AIM OF THE TASK: Write out the lines word for word, beginning with the line containing "How do I perform: Click the Element" and ending with the line containing "click(x=24, y=137)", including both of those lines.

(Dataset excerpt)

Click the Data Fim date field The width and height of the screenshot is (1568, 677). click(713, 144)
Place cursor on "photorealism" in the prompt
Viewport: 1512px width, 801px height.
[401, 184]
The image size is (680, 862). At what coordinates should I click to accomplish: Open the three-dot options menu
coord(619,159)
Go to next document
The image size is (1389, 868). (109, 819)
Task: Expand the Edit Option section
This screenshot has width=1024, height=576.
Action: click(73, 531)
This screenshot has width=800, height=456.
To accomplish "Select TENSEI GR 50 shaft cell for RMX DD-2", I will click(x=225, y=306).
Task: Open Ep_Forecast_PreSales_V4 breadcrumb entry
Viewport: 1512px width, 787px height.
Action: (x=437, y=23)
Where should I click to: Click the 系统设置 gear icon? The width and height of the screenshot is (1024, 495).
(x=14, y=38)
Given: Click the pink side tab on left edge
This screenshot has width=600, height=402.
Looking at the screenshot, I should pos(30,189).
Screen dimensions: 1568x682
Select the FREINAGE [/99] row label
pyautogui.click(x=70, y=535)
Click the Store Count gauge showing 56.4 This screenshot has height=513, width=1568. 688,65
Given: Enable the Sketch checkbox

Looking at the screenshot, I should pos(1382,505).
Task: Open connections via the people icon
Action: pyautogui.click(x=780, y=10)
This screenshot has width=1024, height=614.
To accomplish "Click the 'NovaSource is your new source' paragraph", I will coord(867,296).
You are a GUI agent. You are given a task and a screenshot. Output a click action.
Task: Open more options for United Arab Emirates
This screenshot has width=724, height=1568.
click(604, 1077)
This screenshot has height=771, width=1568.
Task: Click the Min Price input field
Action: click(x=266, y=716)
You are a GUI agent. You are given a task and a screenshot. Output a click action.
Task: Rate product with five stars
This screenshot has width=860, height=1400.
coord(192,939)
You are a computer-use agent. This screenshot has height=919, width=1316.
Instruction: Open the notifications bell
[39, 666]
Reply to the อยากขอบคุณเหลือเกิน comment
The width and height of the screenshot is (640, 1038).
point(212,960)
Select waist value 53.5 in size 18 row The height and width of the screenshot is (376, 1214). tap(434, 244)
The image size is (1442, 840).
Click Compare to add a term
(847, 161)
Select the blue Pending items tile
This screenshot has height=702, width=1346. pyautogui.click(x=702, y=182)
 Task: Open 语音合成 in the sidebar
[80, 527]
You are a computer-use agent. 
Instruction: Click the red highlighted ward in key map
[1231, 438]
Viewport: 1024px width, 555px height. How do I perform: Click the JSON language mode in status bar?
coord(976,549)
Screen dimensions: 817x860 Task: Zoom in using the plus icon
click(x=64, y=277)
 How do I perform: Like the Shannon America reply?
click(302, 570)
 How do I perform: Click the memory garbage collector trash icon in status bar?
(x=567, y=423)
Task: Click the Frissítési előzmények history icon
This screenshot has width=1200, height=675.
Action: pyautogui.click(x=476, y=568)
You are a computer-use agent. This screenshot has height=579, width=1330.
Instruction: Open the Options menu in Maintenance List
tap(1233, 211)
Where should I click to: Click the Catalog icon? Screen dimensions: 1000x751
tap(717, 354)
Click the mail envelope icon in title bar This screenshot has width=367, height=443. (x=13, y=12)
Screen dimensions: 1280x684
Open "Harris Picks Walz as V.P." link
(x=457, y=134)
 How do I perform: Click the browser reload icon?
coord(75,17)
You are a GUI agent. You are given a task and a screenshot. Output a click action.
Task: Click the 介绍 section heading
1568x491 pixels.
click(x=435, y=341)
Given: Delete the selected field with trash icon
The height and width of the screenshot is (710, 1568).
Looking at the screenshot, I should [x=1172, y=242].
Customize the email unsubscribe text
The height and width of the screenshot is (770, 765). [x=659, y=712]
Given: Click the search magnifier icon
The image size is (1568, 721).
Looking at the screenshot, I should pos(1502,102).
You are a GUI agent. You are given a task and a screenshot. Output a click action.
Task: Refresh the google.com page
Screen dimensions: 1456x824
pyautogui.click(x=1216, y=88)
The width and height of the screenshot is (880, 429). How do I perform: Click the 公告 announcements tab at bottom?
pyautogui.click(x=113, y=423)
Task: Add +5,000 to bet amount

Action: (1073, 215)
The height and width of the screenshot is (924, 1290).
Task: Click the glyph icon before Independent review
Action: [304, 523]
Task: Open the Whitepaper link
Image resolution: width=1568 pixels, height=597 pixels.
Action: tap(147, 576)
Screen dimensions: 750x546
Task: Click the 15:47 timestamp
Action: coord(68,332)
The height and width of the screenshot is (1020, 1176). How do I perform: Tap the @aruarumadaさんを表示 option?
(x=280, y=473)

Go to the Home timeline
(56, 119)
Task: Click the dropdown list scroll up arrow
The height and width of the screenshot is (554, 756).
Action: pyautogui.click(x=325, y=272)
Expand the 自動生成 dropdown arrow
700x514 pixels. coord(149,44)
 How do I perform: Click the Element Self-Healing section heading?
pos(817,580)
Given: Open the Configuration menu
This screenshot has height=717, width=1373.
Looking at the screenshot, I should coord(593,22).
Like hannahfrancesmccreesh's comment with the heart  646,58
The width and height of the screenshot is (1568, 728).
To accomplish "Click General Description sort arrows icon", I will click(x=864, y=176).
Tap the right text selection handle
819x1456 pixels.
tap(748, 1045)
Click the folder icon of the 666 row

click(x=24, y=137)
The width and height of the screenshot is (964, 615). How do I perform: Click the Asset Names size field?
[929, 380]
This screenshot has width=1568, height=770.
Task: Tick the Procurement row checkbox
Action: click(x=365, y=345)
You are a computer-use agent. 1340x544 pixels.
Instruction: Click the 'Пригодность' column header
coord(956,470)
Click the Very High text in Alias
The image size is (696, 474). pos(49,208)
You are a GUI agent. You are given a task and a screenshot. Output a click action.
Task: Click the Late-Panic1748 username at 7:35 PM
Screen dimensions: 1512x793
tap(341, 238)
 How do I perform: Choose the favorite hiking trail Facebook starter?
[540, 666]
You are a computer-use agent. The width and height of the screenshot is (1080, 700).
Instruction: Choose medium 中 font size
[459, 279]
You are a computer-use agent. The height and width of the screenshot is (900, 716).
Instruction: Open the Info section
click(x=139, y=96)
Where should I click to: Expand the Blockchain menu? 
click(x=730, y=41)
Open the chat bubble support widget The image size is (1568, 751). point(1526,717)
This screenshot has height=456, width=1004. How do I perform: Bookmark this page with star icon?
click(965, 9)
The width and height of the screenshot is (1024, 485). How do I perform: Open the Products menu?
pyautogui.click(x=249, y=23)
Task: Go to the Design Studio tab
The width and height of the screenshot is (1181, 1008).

OUTPUT FOR THIS EXERCISE:
 How do I perform: Click the Element Self-Healing section heading?
pos(817,580)
Given: Open the Configuration menu
This screenshot has height=717, width=1373.
Looking at the screenshot, I should coord(593,22).
Like hannahfrancesmccreesh's comment with the heart  646,58
The width and height of the screenshot is (1568, 728).
To accomplish "Click General Description sort arrows icon", I will click(x=864, y=176).
Tap the right text selection handle
819x1456 pixels.
tap(748, 1045)
Click the folder icon of the 666 row

click(x=24, y=137)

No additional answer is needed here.